Как хорошо быть свободным! Это до конца понимаешь только тогда, когда тебя посадят в каменный мешок с решетками на окнах. Все тяготы вольной жизни, приходящие на ум в тюрьме во время воспоминаний о прожитых годах, кажутся настолько несерьезными, даже смешными, что поневоле начинаешь думать о них с тоской и жаждой испытать эти неприятные моменты вновь.
Я не был исключением. Конечно, я не предавался бесплодным мечтаниям, все-таки у меня весьма прагматичный склад ума, но кое о чем задумался.
Что-то в моих приключениях было не так. Мне это приходило в голову и раньше, но я както не придал такому важному факту должного значения. Меня насаживали на кукан по тщательно разработанному плану, и тем не менее в нем имелись существенные изъяны.
Например, не связывались концы с концами. Что, если судить по результатам поистине иезуитских выдумок, было вовсе непохоже на закулисного кукловода, умного и хитрого как библейский змей-искуситель. Сейчас мне начало казаться, что против меня действуют две команды. Иногда их цели совпадали и тогда мне становилось совсем худо, а временами шли вразрез и в эти моменты я успевал спрыгнуть с колесницы, несущейся прямо в ад. Впрочем, я мог и ошибаться в своих предположениях.
Но это становилось просто интересно. Естественно, не будь я на тюремных харчах, а в каком-нибудь кабинете с личной охраной, чтобы мне никто не мешал и чтобы можно было спокойно, за чашкой хорошего кофе, проанализировать хитросплетение ситуаций и проблем. Ну, а сейчас мне нужно было следовать известной поговорке: не до жиру, быть бы живу. Можаев прессовал меня будь здоров. Я совершенно не сомневался, что он прокачивает экспедитора завода "Алмаз" Геннадия Чернова по всем направлениям и каналам. Настырный, чертяка…

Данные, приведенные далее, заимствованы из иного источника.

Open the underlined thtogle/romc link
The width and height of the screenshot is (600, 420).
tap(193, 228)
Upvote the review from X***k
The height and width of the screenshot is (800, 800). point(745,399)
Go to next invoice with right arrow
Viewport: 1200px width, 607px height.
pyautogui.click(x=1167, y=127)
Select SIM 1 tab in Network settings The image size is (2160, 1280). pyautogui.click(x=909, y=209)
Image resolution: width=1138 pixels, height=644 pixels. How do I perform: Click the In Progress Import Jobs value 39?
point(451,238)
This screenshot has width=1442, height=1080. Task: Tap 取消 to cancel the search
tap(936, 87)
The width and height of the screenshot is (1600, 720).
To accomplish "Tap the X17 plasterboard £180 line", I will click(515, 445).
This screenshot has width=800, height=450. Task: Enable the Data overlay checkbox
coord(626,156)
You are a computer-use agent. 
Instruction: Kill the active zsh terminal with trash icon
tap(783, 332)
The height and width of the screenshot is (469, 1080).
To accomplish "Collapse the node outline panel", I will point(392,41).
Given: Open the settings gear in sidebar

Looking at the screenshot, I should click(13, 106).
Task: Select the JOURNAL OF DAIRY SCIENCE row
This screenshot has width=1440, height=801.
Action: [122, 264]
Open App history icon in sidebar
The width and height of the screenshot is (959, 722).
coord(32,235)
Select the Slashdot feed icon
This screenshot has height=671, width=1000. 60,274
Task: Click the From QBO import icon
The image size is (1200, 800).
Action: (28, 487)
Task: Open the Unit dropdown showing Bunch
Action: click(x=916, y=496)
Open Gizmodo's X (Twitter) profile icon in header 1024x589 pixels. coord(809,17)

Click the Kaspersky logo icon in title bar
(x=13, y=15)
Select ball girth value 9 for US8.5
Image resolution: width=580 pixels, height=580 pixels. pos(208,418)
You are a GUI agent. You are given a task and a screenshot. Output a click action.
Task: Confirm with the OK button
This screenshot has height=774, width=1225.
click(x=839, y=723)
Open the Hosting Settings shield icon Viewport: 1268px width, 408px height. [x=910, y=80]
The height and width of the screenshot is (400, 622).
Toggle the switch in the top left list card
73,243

В камере прибавление. К нам подселились двое стриженных – молодые и тупые быки. Они попытались было качать права – как же, кого-то замочили невзначай; крутизна. Но Колодяжный быстро растолковал им почем фунт лиха, посшибав рога. Теперь эти пацаны были у Михрютки на побегушках. Он казался им самым настоящим паханом. Старожилы камеры (в том числе и я) лишь посмеивались беззлобно, когда Михрютка учил здоровенных лбов уму-разуму. И тюремным обычаям.
По воскресным дням у нас выходной. Так же, как у следователей или сотрудников угрозыска, продолжающих копаться в нашем грязном белье. Нас даже водят в тюремную баню. Она совсем крохотная, но пар дает – будь здоров. Баня тоже одна из причуд начальника тюрьмы. Никто его не обязывал делать парную, обшивать ее деревом, обкладывать стены душевых плиткой, ставить новые краны и смесители, а уж тем более никому из вышестоящего начальства не могло прийти в голову дать указание поить подследственных после бани чаем, настоянным на целебных травах. Что ж, бывают и в таких местах, как ИВС, и на таких должностях, как хозяин кичи, душевные люди.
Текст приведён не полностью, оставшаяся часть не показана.